**READING PASSAGE:**
○ ○ ○
I can't let him down, but I don't know how to convince my husband otherwise. Mr.C. is naturally brilliant at writing but doesn't believe the same can exist in math. Because he thinks math is a slowly learned concrete exercise. For him and others perhaps. Not for me and not for Kaz.

We suck at some things, like following directions, but abstract geometry is nadda problem.

His life would be easier if he was the Slumdog Millionaire, honestly!

Any suggestions? Ideas? Help?


  1. 2 ideas.

    Let Mr.Cotta try to teach him things he thinks will be beyond his grasp and see how it goes?

    Sign the child up to take the SAT (I did in 7th grade). Costs some money but would definitely prove your point.

  2. are you trying to get him put ahead in math?
    Mr C doesn't have to be onboard with that. Or do you just want him to reconise his son's brilliance because that is a whole other project I personally would not bother with. I am having to teach a man that girls are different. I just cannot work too hard at it, he'll never get it.

  3. Lisa, I am trying to get him put ahead in math, but Mr.C. thinks that is bizarre, like he'll fail because he isn't old enough. Meanwhile, someone tell me what IQ and knowledge have to do with age.

    Rachel, the SAT isn't a bad idea, but he wrote the SSAT to get into the school and scored as high as a Grade 12 did and my husband was not convinced. But the SAT might convince him.

    Unfortunately, Kaz already knows more math than Mr.C. A lot more. So he will be unable to teach him anything.

    but the SAT is worth looking into.
○ ○ ○
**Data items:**

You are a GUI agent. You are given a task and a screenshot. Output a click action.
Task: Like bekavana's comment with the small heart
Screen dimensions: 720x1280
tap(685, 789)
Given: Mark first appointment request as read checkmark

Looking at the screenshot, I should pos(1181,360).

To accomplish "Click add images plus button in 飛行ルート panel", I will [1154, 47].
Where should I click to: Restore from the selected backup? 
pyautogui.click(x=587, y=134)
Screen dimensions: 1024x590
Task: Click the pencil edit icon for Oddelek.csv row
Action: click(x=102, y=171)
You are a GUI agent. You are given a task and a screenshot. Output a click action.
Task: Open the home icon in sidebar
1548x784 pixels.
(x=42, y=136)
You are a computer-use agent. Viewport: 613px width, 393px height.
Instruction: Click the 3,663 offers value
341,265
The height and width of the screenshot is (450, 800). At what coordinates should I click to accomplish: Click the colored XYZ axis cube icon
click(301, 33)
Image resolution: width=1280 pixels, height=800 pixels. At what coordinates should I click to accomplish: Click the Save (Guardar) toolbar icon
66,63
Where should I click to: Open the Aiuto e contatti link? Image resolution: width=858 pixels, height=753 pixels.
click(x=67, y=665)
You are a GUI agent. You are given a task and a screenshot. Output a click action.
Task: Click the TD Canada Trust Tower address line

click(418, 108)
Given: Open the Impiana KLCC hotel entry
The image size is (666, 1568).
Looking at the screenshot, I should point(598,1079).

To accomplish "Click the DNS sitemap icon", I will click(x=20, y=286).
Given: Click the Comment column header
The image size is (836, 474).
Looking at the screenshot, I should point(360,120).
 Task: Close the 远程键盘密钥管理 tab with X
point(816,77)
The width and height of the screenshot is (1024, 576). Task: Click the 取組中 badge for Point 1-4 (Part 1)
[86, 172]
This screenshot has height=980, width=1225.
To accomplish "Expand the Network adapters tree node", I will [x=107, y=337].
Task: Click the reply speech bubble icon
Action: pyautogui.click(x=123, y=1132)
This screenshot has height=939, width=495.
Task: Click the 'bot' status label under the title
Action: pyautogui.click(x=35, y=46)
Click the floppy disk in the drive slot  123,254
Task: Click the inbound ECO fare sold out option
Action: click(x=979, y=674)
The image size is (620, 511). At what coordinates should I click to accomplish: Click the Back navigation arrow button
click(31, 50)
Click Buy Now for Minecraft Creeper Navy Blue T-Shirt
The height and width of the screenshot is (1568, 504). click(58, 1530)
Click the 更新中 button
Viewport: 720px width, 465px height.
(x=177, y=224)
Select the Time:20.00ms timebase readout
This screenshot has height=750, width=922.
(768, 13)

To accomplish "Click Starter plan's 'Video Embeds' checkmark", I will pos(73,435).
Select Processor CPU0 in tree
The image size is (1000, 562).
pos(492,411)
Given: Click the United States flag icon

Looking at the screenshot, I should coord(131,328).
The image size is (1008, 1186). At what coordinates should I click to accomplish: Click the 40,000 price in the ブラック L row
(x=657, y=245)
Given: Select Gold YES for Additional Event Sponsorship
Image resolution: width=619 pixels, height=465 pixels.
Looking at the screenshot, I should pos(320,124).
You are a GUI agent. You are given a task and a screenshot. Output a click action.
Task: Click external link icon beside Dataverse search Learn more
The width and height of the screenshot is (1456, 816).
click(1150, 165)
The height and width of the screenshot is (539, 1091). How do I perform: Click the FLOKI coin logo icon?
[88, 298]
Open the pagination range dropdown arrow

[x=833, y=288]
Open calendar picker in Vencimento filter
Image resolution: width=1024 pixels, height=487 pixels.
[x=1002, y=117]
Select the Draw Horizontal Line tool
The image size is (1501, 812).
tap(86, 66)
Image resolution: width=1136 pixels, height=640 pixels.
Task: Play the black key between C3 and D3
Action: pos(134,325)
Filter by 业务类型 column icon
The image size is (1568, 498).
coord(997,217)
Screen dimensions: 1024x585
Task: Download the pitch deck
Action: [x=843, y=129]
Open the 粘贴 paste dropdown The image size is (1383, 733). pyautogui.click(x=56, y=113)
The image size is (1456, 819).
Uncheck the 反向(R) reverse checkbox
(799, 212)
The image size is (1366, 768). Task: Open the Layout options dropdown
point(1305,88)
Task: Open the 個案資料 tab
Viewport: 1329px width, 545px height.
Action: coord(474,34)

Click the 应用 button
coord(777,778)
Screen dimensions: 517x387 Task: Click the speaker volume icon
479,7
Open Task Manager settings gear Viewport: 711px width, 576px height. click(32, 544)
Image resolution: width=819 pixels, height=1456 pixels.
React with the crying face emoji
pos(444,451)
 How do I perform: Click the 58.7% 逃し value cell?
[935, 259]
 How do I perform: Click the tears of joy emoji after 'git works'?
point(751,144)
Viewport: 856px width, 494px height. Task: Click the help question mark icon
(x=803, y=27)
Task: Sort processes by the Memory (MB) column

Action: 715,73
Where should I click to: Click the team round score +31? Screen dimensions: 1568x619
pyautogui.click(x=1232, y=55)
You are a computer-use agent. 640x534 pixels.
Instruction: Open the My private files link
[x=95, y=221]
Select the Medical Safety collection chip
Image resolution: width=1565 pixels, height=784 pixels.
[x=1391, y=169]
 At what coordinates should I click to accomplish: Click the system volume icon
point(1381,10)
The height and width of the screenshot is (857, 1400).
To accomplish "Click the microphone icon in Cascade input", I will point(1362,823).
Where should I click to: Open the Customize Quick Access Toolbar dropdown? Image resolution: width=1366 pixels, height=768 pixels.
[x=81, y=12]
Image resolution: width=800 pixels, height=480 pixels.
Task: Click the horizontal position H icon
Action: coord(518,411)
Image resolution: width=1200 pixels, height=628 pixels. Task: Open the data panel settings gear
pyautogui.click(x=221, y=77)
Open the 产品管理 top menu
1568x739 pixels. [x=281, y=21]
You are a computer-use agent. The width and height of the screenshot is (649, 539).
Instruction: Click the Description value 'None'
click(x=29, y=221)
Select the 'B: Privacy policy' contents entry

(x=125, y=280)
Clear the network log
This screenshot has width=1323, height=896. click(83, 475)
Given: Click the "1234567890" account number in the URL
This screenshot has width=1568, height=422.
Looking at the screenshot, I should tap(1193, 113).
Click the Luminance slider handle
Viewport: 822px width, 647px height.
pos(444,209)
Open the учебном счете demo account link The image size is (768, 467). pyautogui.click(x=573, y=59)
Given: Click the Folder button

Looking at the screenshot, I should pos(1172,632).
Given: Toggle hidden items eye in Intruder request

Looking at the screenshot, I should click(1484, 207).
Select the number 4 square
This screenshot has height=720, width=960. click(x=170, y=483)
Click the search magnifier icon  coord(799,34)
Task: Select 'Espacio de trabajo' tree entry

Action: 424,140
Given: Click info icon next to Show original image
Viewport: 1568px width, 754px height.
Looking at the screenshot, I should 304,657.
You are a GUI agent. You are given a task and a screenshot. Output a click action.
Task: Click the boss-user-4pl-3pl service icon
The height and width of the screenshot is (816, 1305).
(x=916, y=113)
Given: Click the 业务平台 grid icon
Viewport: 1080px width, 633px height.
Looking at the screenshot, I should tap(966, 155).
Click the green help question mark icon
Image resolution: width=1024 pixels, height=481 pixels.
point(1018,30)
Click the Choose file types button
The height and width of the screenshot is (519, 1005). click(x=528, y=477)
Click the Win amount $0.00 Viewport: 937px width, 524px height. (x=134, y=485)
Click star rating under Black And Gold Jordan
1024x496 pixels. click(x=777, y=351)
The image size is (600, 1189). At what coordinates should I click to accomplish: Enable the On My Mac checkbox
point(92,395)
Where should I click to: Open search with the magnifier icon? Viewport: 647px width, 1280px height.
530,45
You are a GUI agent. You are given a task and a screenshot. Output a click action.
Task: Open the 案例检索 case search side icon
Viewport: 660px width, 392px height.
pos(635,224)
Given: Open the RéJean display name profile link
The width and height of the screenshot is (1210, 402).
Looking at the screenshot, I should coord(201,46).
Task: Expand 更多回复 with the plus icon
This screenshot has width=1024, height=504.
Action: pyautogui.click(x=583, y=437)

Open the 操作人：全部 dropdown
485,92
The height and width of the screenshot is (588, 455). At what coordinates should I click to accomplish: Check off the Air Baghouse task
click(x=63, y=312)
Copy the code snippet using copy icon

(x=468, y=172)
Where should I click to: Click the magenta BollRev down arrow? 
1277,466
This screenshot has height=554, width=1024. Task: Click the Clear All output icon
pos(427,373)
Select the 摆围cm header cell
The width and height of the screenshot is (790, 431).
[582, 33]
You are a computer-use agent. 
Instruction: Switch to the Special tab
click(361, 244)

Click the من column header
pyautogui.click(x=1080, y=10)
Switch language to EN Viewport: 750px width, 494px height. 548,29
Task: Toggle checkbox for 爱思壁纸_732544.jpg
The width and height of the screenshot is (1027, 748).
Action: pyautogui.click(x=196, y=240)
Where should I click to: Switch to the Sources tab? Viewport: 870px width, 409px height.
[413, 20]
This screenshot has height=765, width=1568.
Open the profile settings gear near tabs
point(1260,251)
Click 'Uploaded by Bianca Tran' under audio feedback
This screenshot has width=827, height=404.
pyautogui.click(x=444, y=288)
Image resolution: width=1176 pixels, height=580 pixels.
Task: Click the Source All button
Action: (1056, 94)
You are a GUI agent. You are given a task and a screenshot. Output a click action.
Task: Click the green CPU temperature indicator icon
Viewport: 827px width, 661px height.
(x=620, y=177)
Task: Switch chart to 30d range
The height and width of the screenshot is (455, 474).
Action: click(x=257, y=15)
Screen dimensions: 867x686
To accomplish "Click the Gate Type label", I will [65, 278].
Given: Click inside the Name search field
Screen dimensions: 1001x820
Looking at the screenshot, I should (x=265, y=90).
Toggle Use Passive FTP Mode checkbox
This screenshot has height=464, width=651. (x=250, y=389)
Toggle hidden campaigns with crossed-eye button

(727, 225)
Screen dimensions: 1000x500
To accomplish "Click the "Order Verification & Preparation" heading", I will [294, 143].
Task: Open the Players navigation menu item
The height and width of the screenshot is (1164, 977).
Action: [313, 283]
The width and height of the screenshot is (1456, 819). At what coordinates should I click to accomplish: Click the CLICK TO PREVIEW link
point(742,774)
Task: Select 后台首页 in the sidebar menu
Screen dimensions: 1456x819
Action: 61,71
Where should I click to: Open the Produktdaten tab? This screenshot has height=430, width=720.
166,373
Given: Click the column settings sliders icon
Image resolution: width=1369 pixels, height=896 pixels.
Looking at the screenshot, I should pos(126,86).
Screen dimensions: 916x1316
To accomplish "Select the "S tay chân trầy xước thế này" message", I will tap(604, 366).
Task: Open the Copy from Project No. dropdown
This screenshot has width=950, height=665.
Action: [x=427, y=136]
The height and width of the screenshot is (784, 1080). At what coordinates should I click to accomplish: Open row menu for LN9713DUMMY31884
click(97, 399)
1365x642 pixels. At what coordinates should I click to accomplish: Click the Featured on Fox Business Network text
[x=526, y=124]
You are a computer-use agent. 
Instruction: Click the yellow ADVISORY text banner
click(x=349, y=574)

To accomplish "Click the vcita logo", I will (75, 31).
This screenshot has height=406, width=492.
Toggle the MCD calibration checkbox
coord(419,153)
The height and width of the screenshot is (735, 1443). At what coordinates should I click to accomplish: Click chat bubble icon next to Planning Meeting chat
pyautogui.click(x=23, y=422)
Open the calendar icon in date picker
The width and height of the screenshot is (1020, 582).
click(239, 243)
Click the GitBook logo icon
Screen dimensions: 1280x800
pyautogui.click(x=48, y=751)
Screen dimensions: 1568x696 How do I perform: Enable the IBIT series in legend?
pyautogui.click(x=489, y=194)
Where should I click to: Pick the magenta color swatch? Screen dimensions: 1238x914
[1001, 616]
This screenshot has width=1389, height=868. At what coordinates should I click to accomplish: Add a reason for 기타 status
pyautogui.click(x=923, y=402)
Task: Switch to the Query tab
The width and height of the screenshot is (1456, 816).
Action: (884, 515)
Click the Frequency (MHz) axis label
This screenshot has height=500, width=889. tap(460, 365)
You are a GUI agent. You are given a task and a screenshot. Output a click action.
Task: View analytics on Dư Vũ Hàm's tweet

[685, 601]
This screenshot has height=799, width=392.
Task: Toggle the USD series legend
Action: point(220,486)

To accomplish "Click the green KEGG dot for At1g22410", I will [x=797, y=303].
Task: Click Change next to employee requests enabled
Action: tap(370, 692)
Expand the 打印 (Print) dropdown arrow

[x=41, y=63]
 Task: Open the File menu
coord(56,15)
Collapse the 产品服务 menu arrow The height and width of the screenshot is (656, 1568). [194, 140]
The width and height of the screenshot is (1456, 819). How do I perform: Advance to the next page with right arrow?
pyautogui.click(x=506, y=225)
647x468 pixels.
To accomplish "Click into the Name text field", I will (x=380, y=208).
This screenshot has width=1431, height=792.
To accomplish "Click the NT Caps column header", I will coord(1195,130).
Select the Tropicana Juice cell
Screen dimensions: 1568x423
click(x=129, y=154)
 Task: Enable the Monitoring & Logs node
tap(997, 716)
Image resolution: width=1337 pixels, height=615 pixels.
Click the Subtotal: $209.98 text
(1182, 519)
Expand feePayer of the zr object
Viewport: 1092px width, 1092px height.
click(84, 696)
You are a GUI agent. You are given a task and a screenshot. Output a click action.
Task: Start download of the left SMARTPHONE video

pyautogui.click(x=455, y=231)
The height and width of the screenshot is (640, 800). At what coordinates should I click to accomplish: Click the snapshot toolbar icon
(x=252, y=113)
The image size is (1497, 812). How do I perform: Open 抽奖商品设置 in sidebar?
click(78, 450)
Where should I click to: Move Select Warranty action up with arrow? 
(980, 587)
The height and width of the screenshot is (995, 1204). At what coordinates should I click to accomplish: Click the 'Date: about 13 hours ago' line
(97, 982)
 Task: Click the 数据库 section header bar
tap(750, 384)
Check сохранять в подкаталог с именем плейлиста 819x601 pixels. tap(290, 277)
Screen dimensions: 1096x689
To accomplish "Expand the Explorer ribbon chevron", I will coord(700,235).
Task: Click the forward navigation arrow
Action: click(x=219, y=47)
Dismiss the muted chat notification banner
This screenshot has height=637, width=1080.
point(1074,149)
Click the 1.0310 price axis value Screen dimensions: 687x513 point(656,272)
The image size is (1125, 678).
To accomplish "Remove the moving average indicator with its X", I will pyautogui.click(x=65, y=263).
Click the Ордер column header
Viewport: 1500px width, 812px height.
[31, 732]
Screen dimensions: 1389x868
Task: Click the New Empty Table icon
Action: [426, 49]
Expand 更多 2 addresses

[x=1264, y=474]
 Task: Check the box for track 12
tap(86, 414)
○ ○ ○
**TASK INSTRUCTIONS:**
a: In the discussion about Kaz and math, swap "7th grade" for "8th grade" and give the passage again, starting at "His life would" and ending at "ahead in math?".
b: According to the discussion about Kaz and math, which test did the child write to get into the school?
c: Continue the discussion about Kaz and math from its last line.
The data items are not needed here.

**ANSWERS PER TASK:**
a:
His life would be easier if he was the Slumdog Millionaire, honestly!

Any suggestions? Ideas? Help?


  1. 2 ideas.

    Let Mr.Cotta try to teach him things he thinks will be beyond his grasp and see how it goes?

    Sign the child up to take the SAT (I did in 8th grade). Costs some money but would definitely prove your point.

  2. are you trying to get him put ahead in math?

b: The SSAT.

c:
  4. Yep, standardized testing may be convincing. There are programs out there for the precocious, and frequently they will contact you if your child does above average for his age on standardized testing. But you can seek them out too.

    Have Kaz teach Mr. C. something...have him do your taxes! Or budget for the renovation!

  5. Kaz could probably get a lot of more stretching maths stuff online couldn't he? Must be stuff out there for home schooled kids. Or in a talented kids program - maths being one of those areas where some people just get it and others don't as opposed to humanities where I am with Mr Cotta. How about the maths Olympiads? There was a fascinating documentary about the UK team a few months ago. They were school ag being trained by professors at Cambridge. I would caution though against him being taught with kids too far out of his peer group - emotionally that doesn't seem to work too well for the benefit of the clever young kid.

  6. Standardized testing is a great idea. But if you still can't convince Mr. C. to put Kaz ahead in math at school, then I would make it an extra-cirricular activity. They have math camps in the summer, and I bet you could find him a weekly tutor for this "hobby."

    Good luck!

  7. Just a dumb suggestion off the top of my head, what does your husband think of movies like 'Good will hunting', 'A beautiful mind', 'Rainman'? All fairytales? Unless I'm mistaken these are (dramatized) stories based on real life experiences. More or less. They are about natural math talents, right?

    Perhaps you could get your hands on the BBC documentary series Child Genius? I think there's at least one math prodigy in there.

    I'm sure you're already way beyond this stage in the discussion, but it was say this or lurk.

  8. I would work on a compromise, like, "We let Kaz try the harder work for a month, if he can do it, then he stays doing it, if after that time it proves too hard, then he goes back to the usual" that way it gives Kaz the chance to show everyone what he is capable of.